-- start Provided text --

There are also some distinctions from a tax perspective between transactions carried out by or through financial institutions and transactions carried out by or through fintech companies.
However, it is likely that the above-noted distinctions will gradually disappear.
There is no regulatory sandbox in Argentina.
In the same way that fintech's regulations are scattered (as mentioned in 2.2 Regulatory Regime), so is the jurisdiction of the different regulators involved in the sector.
The BCRA has jurisdiction over entities engaged in habitual intermediation between the supply and demand of financial resources (financial institutions) which fall under the scope of the FEL. It is responsible for the regulation and supervision of the monetary policy, credit policies and exchange control regulations and in this context, the BCRA can also regulate other activities when it understands that such regulation is advisable in light of the volume of the operations involved and for reasons of credit and monetary policy.
The CNV is the implementing authority of the CML. It has jurisdiction and oversight capacity on matters such as public offerings, entities engaged in brokerage activities, collective investment schemes and securities exchanges and markets.
Another relevant regulator is the Public Information Access Agency (AAIP), which functions as the implementing authority of the PDPL.
The Financial Information Unit (UIF) is the implementing authority under the AMLL.
The Superintendence of Insurance (SSN after its name in Spanish) has jurisdiction over the LS, supervising the activities of producers, intermediaries, and insurance and reinsurance entities.
Financial institutions may outsource several functions to third-party vendors. However, this activity is regulated by the BCRA, which must be informed of such arrangements and which may carry out inspections of the premises and activities of the vendors. Despite this, the outsourcing of regulated functions does not release a financial institution from its obligations vis-à-vis its clients and the BCRA.
Fintech providers are under no specific legal obligation to act as gatekeepers.
At the same time, these entities fall under the general security and diligence obligations contained in the CCC, CPL and PDPL and therefore must ensure that their platforms operate adequately.
In addition, depending on the nature of the business, fintech companies could fall under the scope of the AMLL and be considered as reporting entities under the regulations, subject to registration, KYC and suspicious transactions reporting obligations.
When the scope of the services provided by fintech companies is not well defined or fintech companies engage in activities that fall within the scope of the FEL or the CML, without the corresponding authorisations, both the BCRA and the CNV may initiate summary investigations.

-- end Provided text --
-- start Available data --

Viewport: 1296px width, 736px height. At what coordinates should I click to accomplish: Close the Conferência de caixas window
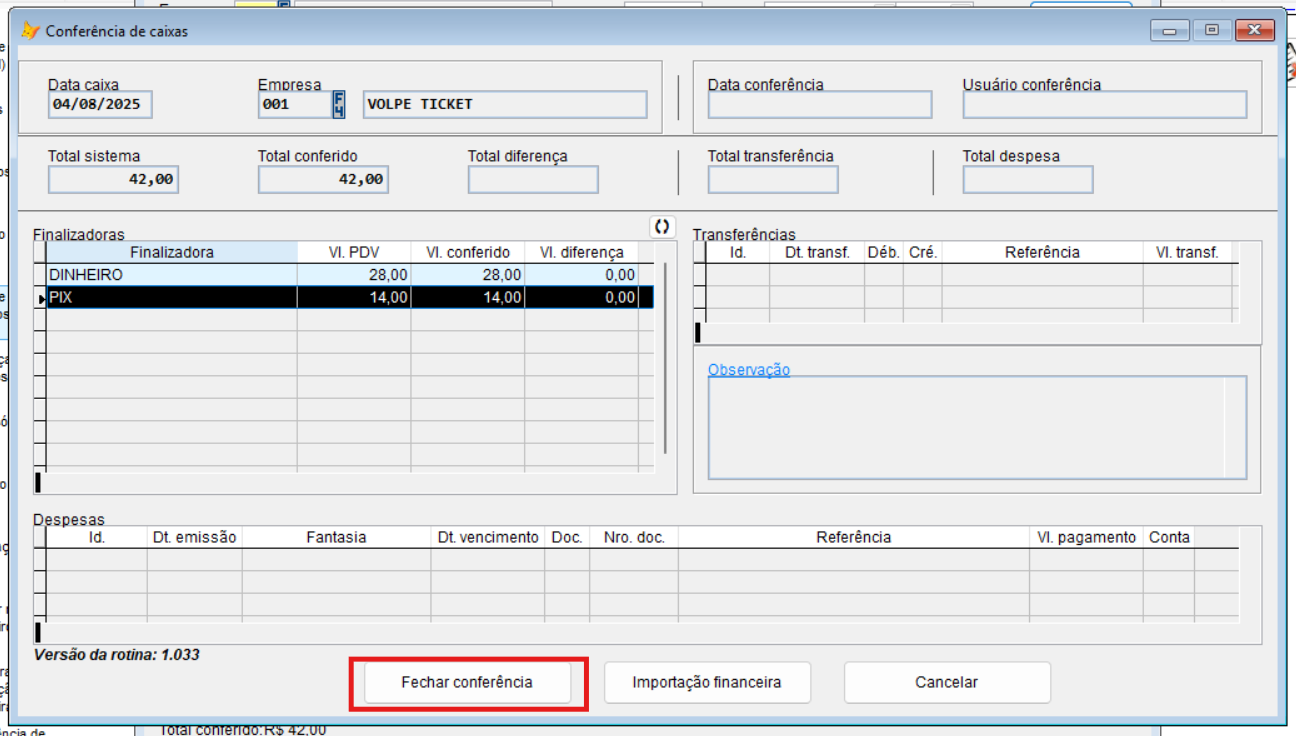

-- end Available data --

◆ Given problem 1
According to the passage on fintech regulation in Argentina, which body is the implementing authority under the AMLL?
◆ Given problem 2
Repeat verbatim the passage on fintech regulation in Argentina from "The CNV is the" up to and including "and reinsurance entities.".

◆ Written response 1
The Financial Information Unit (UIF).

◆ Written response 2
The CNV is the implementing authority of the CML. It has jurisdiction and oversight capacity on matters such as public offerings, entities engaged in brokerage activities, collective investment schemes and securities exchanges and markets.
Another relevant regulator is the Public Information Access Agency (AAIP), which functions as the implementing authority of the PDPL.
The Financial Information Unit (UIF) is the implementing authority under the AMLL.
The Superintendence of Insurance (SSN after its name in Spanish) has jurisdiction over the LS, supervising the activities of producers, intermediaries, and insurance and reinsurance entities.